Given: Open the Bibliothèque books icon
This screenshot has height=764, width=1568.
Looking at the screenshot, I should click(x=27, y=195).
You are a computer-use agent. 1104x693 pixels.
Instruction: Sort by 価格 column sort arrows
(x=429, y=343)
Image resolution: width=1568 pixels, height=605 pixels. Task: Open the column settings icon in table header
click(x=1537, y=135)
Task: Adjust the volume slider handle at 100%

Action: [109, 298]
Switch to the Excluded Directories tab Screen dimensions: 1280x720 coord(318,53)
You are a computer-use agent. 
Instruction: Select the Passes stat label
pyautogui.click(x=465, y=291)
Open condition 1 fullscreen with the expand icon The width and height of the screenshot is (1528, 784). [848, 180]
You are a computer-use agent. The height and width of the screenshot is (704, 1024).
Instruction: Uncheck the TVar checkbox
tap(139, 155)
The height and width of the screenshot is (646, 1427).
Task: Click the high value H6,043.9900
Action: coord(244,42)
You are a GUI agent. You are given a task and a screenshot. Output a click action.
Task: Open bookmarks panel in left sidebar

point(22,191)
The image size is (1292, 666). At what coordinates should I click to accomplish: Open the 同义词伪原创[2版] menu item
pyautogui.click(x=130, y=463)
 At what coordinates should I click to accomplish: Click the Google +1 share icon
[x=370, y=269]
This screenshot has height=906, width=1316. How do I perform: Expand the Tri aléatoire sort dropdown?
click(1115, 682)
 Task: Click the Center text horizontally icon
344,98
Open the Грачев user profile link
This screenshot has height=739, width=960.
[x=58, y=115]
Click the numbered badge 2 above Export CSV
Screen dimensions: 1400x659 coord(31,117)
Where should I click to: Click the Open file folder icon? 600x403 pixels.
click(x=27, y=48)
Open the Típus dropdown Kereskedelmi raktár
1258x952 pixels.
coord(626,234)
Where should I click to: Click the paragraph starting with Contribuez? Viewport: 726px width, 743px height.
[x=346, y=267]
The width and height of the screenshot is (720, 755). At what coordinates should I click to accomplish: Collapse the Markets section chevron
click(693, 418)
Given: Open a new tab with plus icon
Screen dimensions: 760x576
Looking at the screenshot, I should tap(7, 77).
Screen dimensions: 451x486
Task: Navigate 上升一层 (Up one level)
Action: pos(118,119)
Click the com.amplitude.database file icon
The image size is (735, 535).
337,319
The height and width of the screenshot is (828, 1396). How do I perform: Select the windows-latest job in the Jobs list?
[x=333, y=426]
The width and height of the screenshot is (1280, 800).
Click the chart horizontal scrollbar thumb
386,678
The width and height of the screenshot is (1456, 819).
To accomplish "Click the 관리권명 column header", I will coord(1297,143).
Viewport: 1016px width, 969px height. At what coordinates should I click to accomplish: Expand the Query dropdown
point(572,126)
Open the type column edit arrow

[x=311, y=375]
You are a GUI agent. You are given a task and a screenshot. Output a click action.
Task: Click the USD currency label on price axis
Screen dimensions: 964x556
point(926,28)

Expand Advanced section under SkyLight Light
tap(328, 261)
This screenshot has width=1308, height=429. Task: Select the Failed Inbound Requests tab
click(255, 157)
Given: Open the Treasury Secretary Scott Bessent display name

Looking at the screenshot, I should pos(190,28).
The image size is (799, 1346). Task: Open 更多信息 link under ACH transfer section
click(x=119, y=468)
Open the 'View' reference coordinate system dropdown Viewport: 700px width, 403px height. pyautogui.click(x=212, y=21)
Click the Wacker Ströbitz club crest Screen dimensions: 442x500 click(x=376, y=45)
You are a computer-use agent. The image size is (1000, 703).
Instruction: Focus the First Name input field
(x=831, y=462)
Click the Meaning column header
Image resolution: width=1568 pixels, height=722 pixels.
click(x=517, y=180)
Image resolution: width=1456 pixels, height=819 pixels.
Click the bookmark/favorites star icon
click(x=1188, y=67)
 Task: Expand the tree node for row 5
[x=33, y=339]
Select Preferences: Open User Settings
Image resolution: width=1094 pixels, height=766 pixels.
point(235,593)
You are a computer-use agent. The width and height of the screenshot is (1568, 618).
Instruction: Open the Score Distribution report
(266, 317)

(Direction)
Retype the data word for word, starting at the line that contains "The image size is (799, 1346)." and ending at the last line of the data.

(Full solution)
The image size is (799, 1346). Task: Open 更多信息 link under ACH transfer section
click(x=119, y=468)
Open the 'View' reference coordinate system dropdown Viewport: 700px width, 403px height. pyautogui.click(x=212, y=21)
Click the Wacker Ströbitz club crest Screen dimensions: 442x500 click(x=376, y=45)
You are a computer-use agent. The image size is (1000, 703).
Instruction: Focus the First Name input field
(x=831, y=462)
Click the Meaning column header
Image resolution: width=1568 pixels, height=722 pixels.
click(x=517, y=180)
Image resolution: width=1456 pixels, height=819 pixels.
Click the bookmark/favorites star icon
click(x=1188, y=67)
 Task: Expand the tree node for row 5
[x=33, y=339]
Select Preferences: Open User Settings
Image resolution: width=1094 pixels, height=766 pixels.
point(235,593)
You are a computer-use agent. The width and height of the screenshot is (1568, 618).
Instruction: Open the Score Distribution report
(266, 317)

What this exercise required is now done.